EBUCore is the EBU flagship specification for metadata, and last week’s Production Technology Seminar (PTS) provided a wealth of evidence for this. EBUCore is a metadata specification for “users with different needs”. Several of these users explained at PTS how they have deliberately chosen and benefited from EBUCore.


The UK’s Digital Production Partnership (DPP), which recently published its new specification for file-based programme delivery, is mapping its metadata to EBUCore and TV-Anytime. (TV-Anytime was co-founded by the EBU, who chaired the metadata activities and now actively maintains the specification on behalf of ETSI.) More harmonisation work is foreseen as EBUCore is registered in SMPTE.


EBUCore is also used as the solution for metadata aggregation in EUScreen, the European audiovisual archives portal. As reported at PTS, EUScreen is now a key contributor to Europeana, the European digital library. Two forms of EBUCore are used in this context, the EBUCore XML metadata schema and also the EBUCore RDF ontology, which has largely inspired the W3C Media annotation ontology based on the EBU Class Conceptual Data Model (CCDM) and co-authored by the EBU.


Also reported at last week’s PTS:


• The NoTube project has combined egtaMeta (an EBU specification extending the EBUCore for the exchange of commercials) and TV-Anytime to develop innovative solutions in targeting advertising.
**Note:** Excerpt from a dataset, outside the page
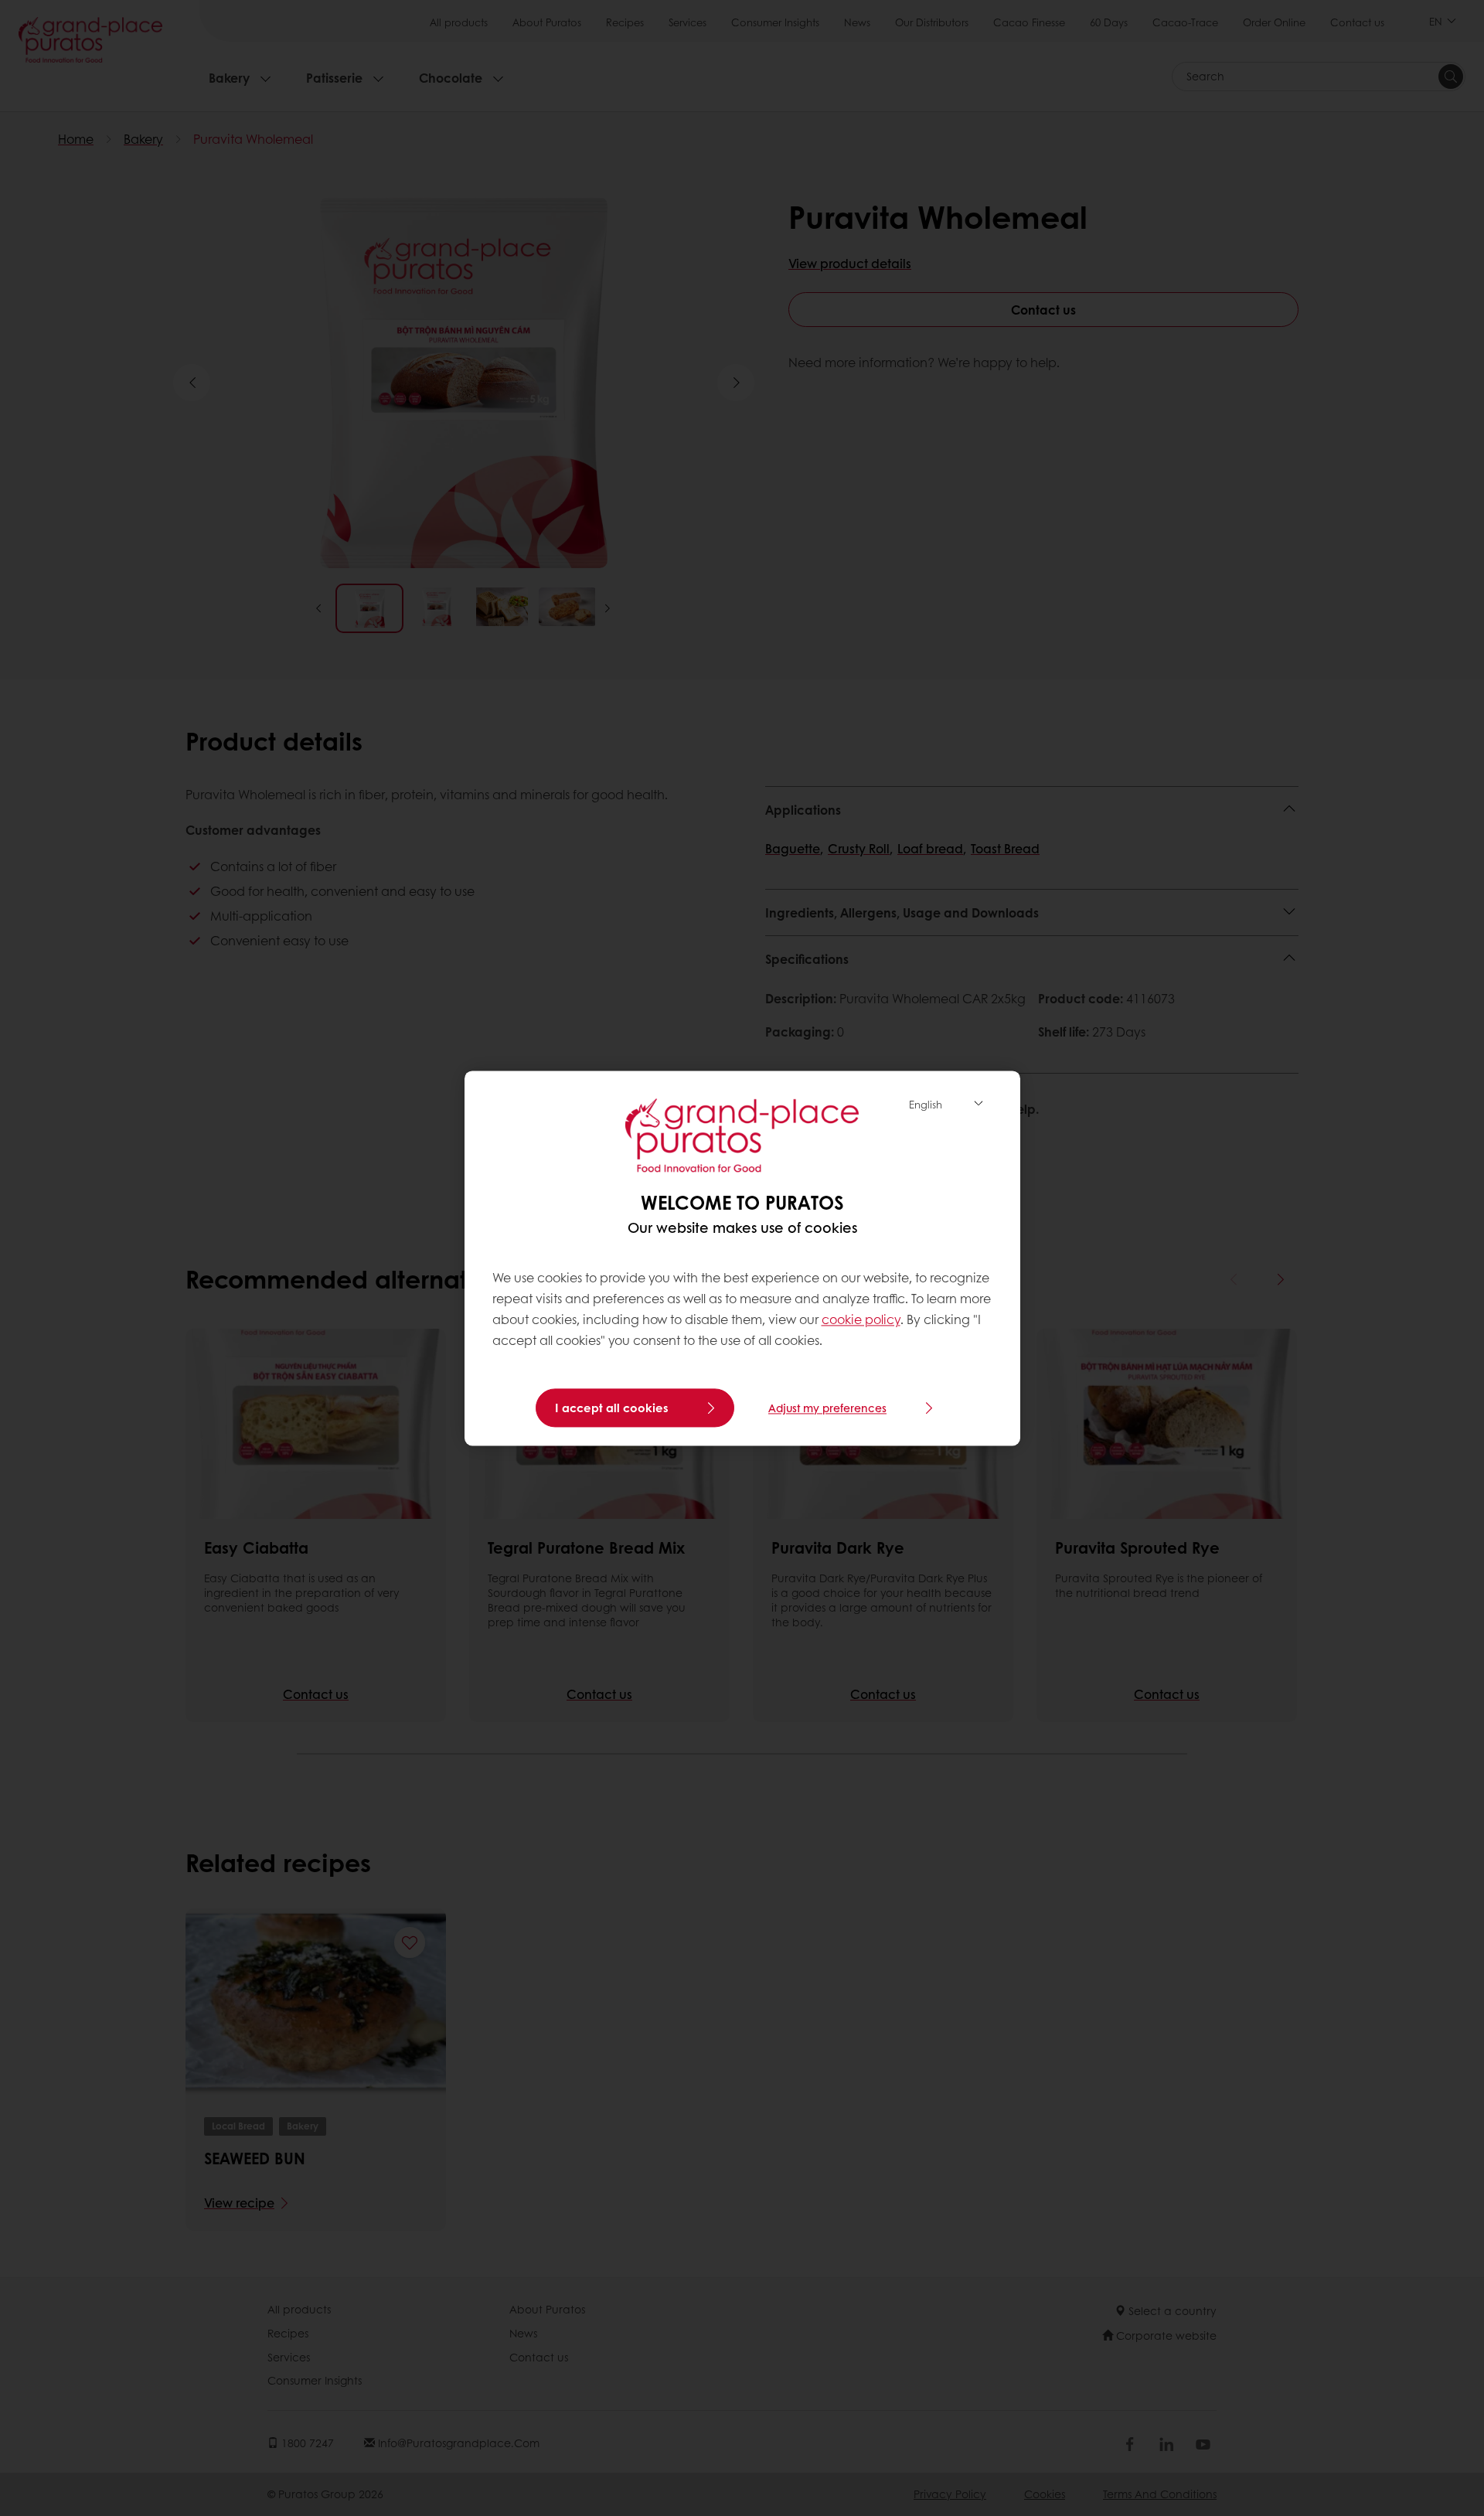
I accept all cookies (612, 1407)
• EBUCore is also used in combination with MPEG-7 in the VISION Cloud project exploring technologies for storage in the cloud. The EBU is directly involved in the definition and promotion of the new MPEG-7 AVDP profile.

 

• Singapore’s national broadcaster, MediaCorp, has implemented and adapted EBUCore/SMMCore into its internal company metadata framework.

 

• The EBU-AMWA FIMS project, specifying an industrial solution for web service (SOA) based production architectures. The phase 1 specification of FIMS (FIMS 1.0) uses EBUCore as its core descriptive and technical metadata.

 

And this is just a small selection.  Among others, EBUCore is also republished by the Audio Engineering Society (AES) as AES60.

 

Watch this space as the EBU will soon publish a user-friendly EBUCore mapping tool on its website.